The idea behind the studio was to bring in people with expertise that would help him realize more ambitious architectural projects. Some of his first collaborators at the studio were John Taiguri and Robert Price, whom he met in 1979 after they completed graduate school in architecture at Columbia University. Taiguri and Price were already close to Acconci and had helped him realize some of his early sculptures. From the outset, Acconci wanted the studio to function as a collaborative effort: "they didn't simply carry out my ideas; rather talking with them reshaped and reformed my idea. Now I was thinking because of them and through them."
By establishing the studio, Acconci could focus on his primary goal, creating public projects, that would engage broad audiences and would reconnect art with life. Their commissions varied from commercial entities to institutions and public spaces.
Late Period
By 2000, Acconci Studio expanded to a total of eight collaborators including Acconci himself. Around the same time, he met his second wife Maria, over forty years his junior, while giving a commencement speech at Pratt Institute. The couple got married, and later worked together at Acconci Studio. During the 2000s, the studio realized one of their most successful projects, the human-made island Murinsel (2003) in Graz, Austria. They also presented ambitious project proposals that remained unrealized. One example was a proposal for a new World Trade Center (2002) that presented a futuristic tower full of holes.
In 2016, in celebration of their 40th anniversary, MoMA PS1 organized the exhibition VITO ACCONCI: WHERE WE ARE NOW (WHO ARE WE ANYWAY?), a survey of Acconci's early career. A year later, Acconci passed away at the age of 77. He is survived by his wife Maria Acconci.
The Legacy of Vito Acconci
As a pioneer of Performance and Video Art, Acconci influenced a generation of younger artists, such as Tania Bruguera, Mike Kelley, Laurie Anderson, and Matthew Barney.
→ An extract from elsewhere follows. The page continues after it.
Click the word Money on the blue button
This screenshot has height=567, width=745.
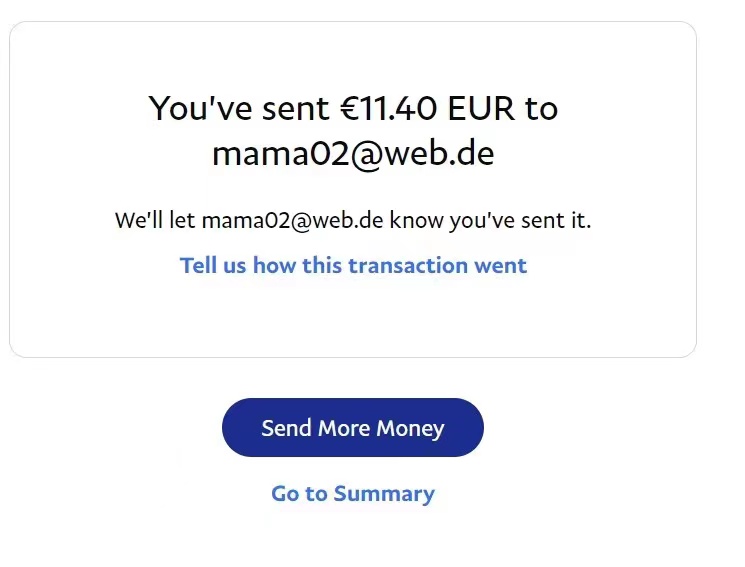tap(410, 428)
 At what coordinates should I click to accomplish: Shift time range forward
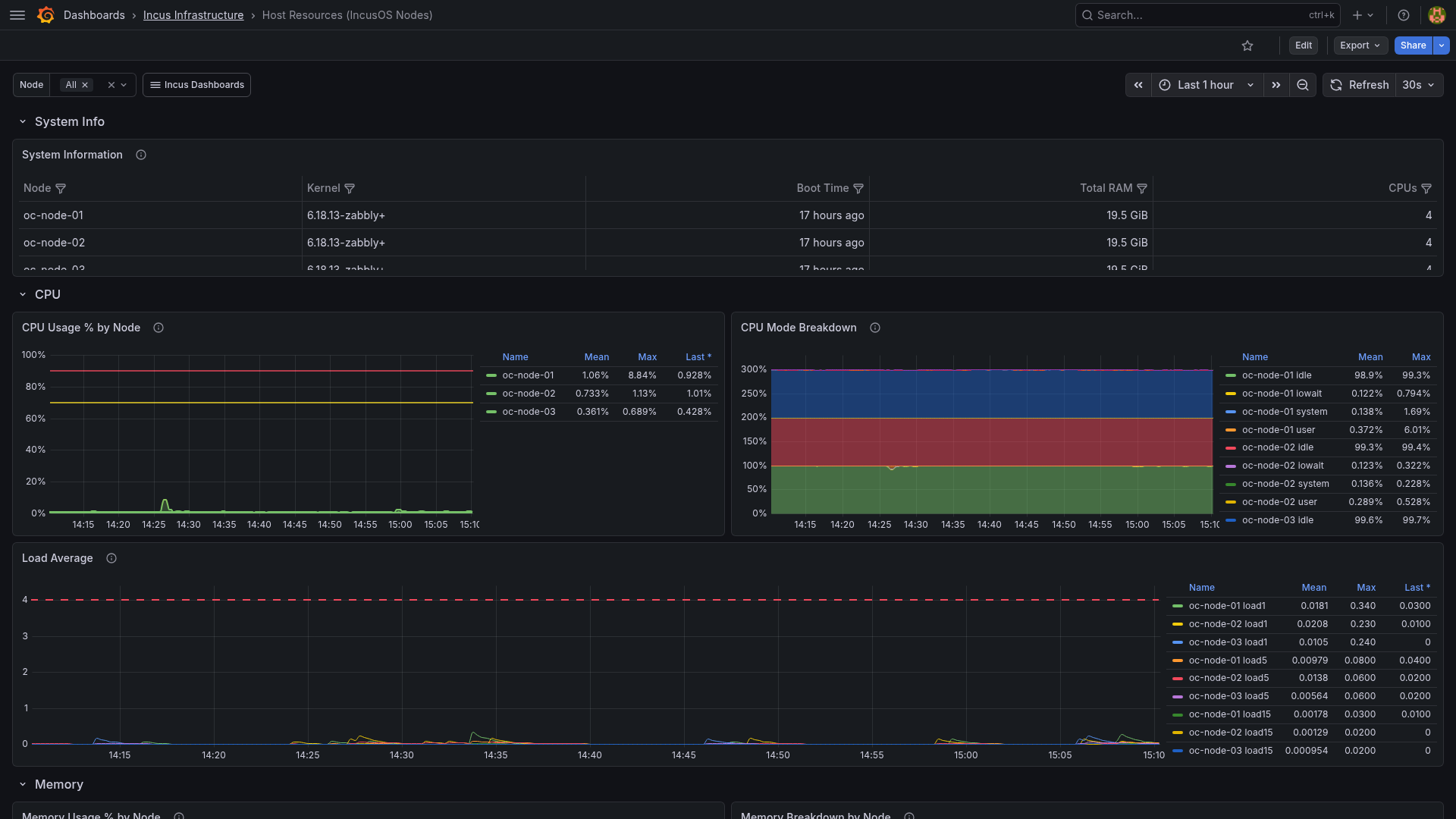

With Acconci's work as a starting point, in her seminal essay "Video: The Aesthetics of Narcissism" (1976), art critic Rosalind Krauss argued that the aesthetics of narcissism emerge with the rise of the medium of video. Analyzing the work Centers (1971), in which Acconci filmed himself pointing to the center of a television monitor for the duration of 20-minutes, Krauss argued: "A line of sight that begins at Acconci's plane of vision and ends at the eyes of his projected double. In that image of self-regard is configured a narcissism so endemic to works of video that I find myself wanting to generalize it as the condition of the entire genre." In today's context, her critique can be applied much more broadly to our entire online communication and media structure. Acconci's artistic experiments from the late 1960s and early 1970s, which documented the mundane and challenged the boundaries of the private and public realms, foresaw the technological potential that changed the way we communicate and consume content in the era of social media, with all of its entangled affective relations and manipulations. Hence, his early works still maintain the potency and the social relevance they had at the time of their conception. Their tactics, sometimes heavy-handed and sexual, remain provocative.
The importance - and notoriety - of these early works overshadowed the artist's later accomplishments and collaborative work at Acconci Studio. While this proved to be a source of some frustration for the artist, it has not impeded him from building a successful career as an architect and designer. Today, Acconci Studio continues its work as a design collective, honoring the work and vision of their founder.